Such a fuel-neutral CO2 standard would permit a new coal plant designed to capture about 60 percent of its CO2 to be built. The coal lobby will complain about the cost of CCS, but that cost will never get lower if standards are rigged to ensure no new coal plants will ever have to employ CCS. Why spend money to improve a technology for which there is no market? 

The bottom line is that it is not the cost of CCS that is blocking new coal plants today; it is the cost and risks of plain old dirty coal plants compared to the alternatives that are shelving these proposals.

Of course, no one should be surprised that the coal lobby thinks that a level playing field standard is the policy equivalent of the swine flu. But should we build new power plants in order to prop up the coal industry? We want new power resources, not to help burn more coal, but to provide heat, light, comfort, and convenience, and to do so reliably and in a manner that does not send our kids to the emergency room with asthma attacks, our parents to an early death, or condemn our grandchildren to a planet with a climate so disrupted that their lives will be an unending torment.

Despite the coal lobby’s rhetoric, building new conventional coal plants is a bad economic bet for society as well as for individual investors. Even in countries where building a new coal plant appears to be cheaper than investing in cleaner energy, the International Energy Agency (IEA) reports that going down such a path will produce huge net economic losses. IEA reports [PDF] that for every dollar “saved” by investing in a dirtier power plant before 2020, countries will wind up spending more than $4 after 2020 to overcome the impact of those dirty investments.
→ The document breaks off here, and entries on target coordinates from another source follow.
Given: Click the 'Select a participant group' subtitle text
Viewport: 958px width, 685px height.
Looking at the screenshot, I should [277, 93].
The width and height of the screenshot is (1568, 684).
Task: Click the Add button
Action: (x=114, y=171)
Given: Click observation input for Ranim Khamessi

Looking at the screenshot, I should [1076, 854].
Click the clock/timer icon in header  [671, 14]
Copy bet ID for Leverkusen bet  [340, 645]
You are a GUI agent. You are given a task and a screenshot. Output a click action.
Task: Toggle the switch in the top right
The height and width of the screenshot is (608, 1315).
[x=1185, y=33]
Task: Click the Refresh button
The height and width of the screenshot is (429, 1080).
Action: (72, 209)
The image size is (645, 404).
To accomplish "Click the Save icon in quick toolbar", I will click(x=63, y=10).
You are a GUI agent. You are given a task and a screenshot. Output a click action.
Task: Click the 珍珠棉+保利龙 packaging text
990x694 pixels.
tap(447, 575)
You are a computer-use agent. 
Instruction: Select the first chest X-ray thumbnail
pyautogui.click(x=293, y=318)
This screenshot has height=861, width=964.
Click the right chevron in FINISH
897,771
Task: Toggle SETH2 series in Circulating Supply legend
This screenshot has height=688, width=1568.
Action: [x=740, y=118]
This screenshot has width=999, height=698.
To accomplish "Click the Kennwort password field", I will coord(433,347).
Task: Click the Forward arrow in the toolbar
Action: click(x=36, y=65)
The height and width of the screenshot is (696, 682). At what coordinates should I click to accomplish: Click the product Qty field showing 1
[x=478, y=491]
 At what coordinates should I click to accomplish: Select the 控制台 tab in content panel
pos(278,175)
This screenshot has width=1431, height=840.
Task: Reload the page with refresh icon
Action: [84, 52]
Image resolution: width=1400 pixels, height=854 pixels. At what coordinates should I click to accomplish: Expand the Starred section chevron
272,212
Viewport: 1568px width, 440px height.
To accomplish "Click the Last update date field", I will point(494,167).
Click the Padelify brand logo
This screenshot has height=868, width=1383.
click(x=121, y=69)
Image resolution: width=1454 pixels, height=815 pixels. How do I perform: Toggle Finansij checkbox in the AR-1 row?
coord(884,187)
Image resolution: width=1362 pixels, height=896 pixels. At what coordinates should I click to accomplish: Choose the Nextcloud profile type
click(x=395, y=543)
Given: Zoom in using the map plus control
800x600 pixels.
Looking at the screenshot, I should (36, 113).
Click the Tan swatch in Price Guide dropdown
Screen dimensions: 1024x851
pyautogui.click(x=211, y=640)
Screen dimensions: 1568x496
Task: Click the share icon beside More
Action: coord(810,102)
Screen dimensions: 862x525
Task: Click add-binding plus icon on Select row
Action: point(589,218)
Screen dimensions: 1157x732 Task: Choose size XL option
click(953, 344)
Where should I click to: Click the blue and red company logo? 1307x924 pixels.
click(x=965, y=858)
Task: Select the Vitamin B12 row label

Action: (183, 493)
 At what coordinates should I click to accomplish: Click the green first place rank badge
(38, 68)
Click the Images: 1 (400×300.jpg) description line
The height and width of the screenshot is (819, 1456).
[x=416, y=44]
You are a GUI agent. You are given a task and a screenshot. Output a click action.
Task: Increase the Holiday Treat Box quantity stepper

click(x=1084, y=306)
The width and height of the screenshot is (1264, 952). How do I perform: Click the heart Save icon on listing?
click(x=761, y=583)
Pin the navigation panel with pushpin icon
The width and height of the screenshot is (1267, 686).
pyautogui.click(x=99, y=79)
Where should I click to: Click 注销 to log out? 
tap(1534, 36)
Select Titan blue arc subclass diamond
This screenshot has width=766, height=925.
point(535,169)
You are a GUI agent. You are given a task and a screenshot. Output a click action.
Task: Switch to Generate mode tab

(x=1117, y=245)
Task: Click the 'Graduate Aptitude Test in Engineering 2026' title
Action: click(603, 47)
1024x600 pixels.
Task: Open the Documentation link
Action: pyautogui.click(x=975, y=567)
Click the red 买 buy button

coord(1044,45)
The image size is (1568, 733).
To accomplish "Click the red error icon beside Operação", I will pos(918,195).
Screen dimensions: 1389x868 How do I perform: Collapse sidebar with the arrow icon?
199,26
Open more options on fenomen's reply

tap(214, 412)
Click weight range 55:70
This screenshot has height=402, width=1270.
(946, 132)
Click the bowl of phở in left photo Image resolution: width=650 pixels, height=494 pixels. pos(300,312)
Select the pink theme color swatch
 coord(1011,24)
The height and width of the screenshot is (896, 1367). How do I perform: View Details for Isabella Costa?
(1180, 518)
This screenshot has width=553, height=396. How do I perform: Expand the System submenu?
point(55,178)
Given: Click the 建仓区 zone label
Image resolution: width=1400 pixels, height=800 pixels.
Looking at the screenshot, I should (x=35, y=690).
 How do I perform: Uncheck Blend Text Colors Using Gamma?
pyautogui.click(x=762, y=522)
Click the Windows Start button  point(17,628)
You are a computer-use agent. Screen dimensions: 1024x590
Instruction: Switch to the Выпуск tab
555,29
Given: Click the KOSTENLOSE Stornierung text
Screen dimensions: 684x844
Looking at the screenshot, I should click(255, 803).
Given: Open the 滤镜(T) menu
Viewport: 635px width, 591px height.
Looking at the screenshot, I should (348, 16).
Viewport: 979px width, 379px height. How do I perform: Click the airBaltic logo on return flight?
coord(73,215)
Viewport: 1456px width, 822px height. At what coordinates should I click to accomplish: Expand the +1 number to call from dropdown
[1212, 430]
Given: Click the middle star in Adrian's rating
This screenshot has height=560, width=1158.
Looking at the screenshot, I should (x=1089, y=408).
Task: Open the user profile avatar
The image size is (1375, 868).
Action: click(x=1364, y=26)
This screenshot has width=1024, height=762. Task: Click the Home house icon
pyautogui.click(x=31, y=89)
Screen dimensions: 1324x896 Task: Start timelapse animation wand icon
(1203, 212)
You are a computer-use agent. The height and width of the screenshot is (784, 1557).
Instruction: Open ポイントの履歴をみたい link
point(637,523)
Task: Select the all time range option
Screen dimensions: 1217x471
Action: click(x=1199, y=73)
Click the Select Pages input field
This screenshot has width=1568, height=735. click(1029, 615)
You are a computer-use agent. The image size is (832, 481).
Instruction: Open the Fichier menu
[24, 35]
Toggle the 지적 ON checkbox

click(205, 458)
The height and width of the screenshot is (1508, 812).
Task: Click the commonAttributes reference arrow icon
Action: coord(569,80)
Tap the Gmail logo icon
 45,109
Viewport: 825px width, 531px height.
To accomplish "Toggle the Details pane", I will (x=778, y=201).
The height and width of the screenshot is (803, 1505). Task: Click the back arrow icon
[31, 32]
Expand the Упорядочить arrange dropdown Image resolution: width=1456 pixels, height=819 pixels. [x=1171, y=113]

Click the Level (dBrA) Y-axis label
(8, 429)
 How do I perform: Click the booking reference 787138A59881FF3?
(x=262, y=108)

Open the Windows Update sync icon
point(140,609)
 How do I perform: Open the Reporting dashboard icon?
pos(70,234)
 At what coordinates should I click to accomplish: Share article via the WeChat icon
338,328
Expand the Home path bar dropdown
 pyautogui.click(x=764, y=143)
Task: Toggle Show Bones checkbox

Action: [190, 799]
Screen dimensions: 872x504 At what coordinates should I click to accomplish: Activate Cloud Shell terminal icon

So let’s have the debate. The market has walked away from conventional coal plants. Should the EPA try to hold back the tide of market forces? Should the EPA set CO2 standards for new power plants that are twisted to make the coal industry happy? Or should the EPA follow the law and good policy and set standards that provide a level playing field for coal and natural gas and avoid locking us into another round of new multi-billion dollar old coal technology that will cost us more and damage our health and the only climate we have?